The Guide is written in plain English and is designed to help
employees across a variety of sophistication levels avail
themselves of their rights under the FMLA. It explains various
types of serious health conditions that may qualify for FMLA leave,
discusses very generally the types of military family leave,
explains what in loco parentis status means (any child an
employee has day-to-day care and financial support obligations for,
regardless of legal relationship), and includes a number of
flow-charts to help employees understand when their rights to
leave, the certification process, reinstatement, and how to file a
complaint if the employee is concerned his/her rights have been
violated. The website also includes a link to a webinar
on the FMLA given on June 27, which walked through the Employee
Guide and explained the high points of the FMLA.

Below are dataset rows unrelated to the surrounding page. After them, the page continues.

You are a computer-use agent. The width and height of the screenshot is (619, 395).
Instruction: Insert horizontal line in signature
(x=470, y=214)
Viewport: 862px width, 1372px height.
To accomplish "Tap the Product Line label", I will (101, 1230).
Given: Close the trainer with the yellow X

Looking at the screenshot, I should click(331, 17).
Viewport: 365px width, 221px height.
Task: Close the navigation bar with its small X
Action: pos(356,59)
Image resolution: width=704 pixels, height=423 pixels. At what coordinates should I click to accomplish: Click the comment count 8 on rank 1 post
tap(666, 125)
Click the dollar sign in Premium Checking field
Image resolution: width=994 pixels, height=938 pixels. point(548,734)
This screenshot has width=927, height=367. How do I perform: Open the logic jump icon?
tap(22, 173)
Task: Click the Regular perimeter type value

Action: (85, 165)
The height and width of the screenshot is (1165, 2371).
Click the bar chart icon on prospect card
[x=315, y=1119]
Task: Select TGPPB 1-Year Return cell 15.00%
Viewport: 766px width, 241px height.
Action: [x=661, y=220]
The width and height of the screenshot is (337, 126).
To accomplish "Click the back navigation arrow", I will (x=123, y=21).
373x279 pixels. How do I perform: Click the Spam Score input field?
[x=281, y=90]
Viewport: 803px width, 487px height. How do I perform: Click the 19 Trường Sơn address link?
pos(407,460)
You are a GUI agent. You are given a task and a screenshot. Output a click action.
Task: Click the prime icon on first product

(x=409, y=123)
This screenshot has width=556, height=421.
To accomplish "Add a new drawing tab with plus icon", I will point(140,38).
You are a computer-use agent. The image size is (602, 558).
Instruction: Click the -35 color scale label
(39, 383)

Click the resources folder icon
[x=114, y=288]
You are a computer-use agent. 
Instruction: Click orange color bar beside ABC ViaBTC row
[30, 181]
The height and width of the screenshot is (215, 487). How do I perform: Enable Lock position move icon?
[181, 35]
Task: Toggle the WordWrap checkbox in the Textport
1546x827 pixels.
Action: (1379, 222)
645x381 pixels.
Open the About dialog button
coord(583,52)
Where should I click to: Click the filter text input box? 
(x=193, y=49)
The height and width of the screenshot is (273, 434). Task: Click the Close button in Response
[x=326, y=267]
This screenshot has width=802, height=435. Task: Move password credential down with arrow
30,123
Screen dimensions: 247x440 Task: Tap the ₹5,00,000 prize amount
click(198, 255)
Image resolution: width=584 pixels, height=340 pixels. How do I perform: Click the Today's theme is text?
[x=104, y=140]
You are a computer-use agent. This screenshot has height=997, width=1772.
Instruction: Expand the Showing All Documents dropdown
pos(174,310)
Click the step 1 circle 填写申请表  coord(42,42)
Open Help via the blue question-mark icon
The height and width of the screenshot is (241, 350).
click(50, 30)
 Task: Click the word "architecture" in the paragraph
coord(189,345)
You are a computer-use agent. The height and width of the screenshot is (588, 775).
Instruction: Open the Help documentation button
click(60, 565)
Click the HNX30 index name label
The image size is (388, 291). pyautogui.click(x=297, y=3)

Any citizen understanding his or her rights under the law is not
a bad thing. But for an unprepared employer, an employee who has
even a cursory understanding of his rights under the FMLA, can be a
dangerous thing. If you haven't looked at your obligations
under the FMLA, now is a good time. The WHD has made it very easy
for an employee to understand his rights and file a complaint if
you don't. However, the Employee's Guide, particularly the
flow-charts, can be used by employers to confirm that both the
employer and employee have fulfilled all their respective
obligations under the Act. For example, the certification process
is often confusing for employees and employers alike. The Employee
Guide provides a simple, step-by-step on pages 12-13 that will help
employers confirm they are getting the right information at the
At a minimum, employers should consider this basic guide to be
how the DOL perceives the FMLA should work, and should adjust their
behavior accordingly. While the employee may not follow the lyrics
of the Rolling Stones tune exactly, e.g., "you'll come
running back," a smart employer wants to be prepared and will
know its obligations under the FMLA so it can explain to the
employee along the way that while "you can't always get
what you want, if you try sometimes, you just might find, you get
what you need."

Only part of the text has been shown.